> _What you should do_
Would it be possible to output exactly, and only, the lines below from the one holding "You are a GUI" to the last line, both included, with every picture left out?

--------------------------------

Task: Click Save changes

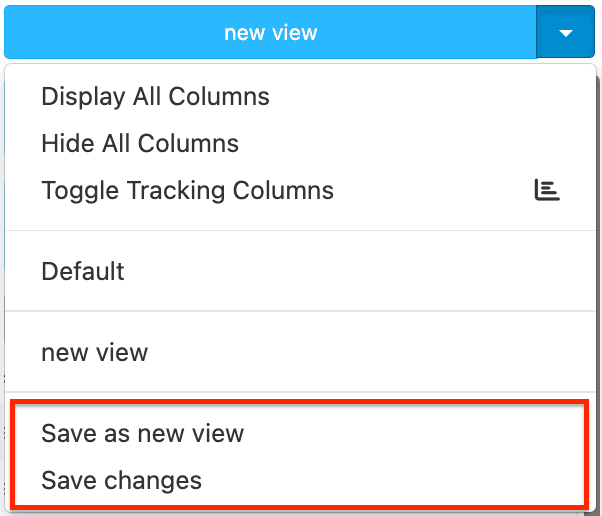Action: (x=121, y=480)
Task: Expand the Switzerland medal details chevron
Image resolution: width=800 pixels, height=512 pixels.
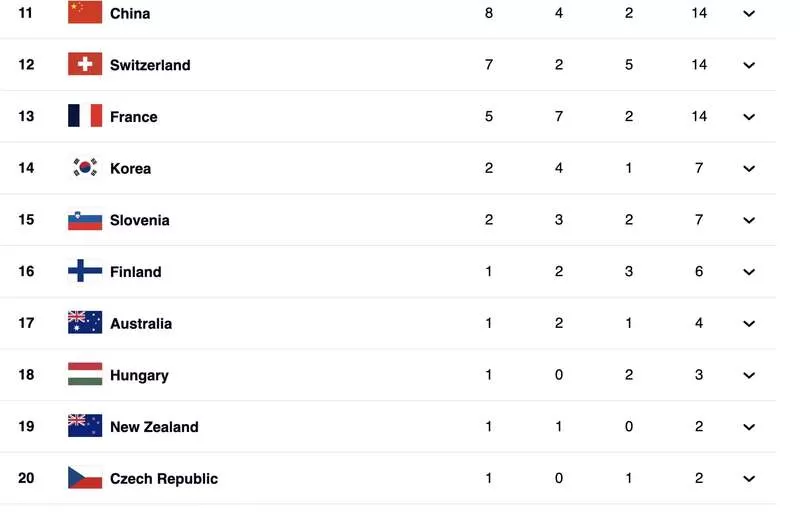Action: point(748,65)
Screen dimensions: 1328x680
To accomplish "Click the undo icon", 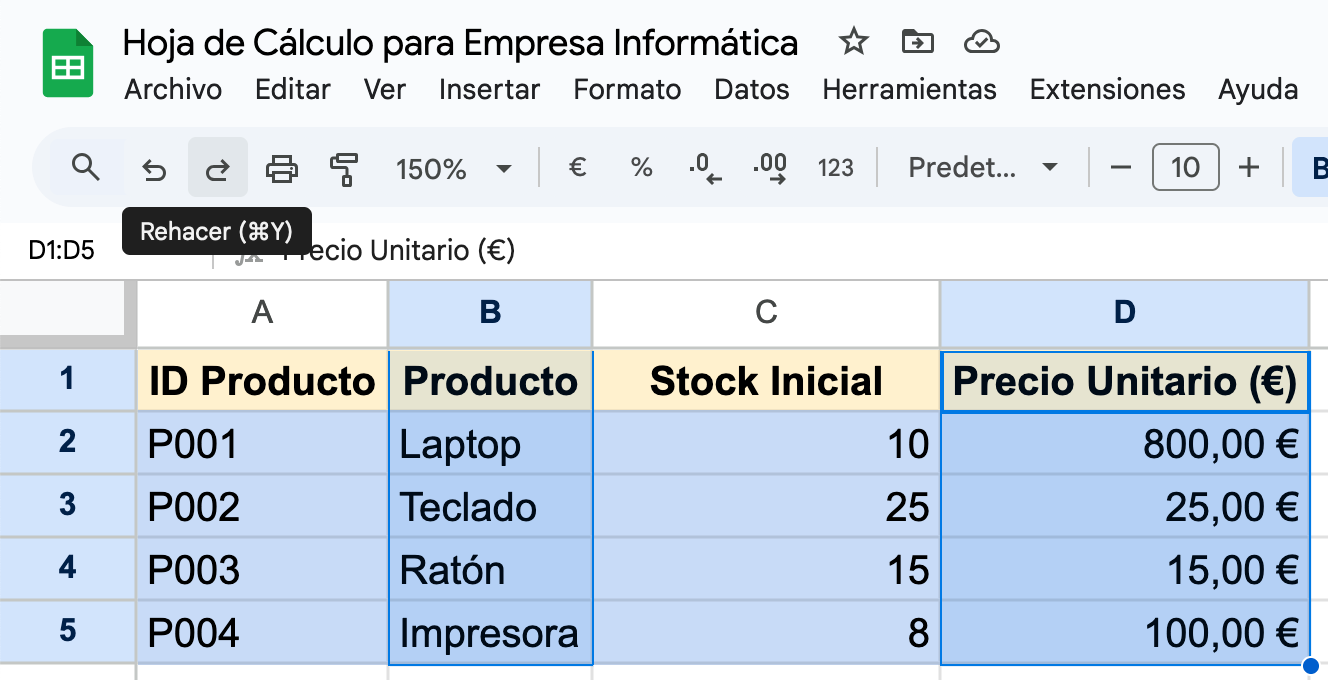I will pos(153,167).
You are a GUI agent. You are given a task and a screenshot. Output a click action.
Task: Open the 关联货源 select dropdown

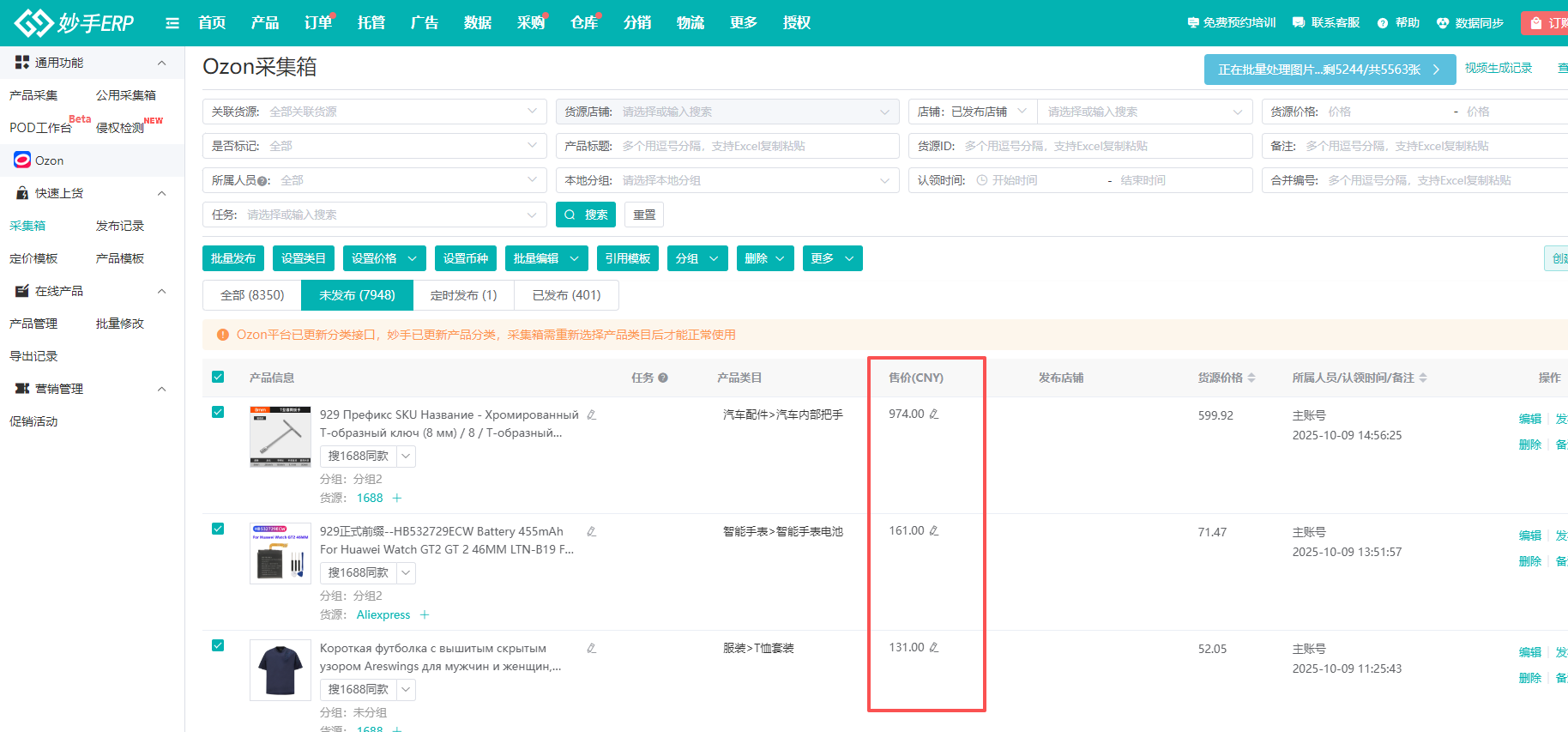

--------------------------------

> _Output_
You are a GUI agent. You are given a task and a screenshot. Output a click action.
Task: Open the 关联货源 select dropdown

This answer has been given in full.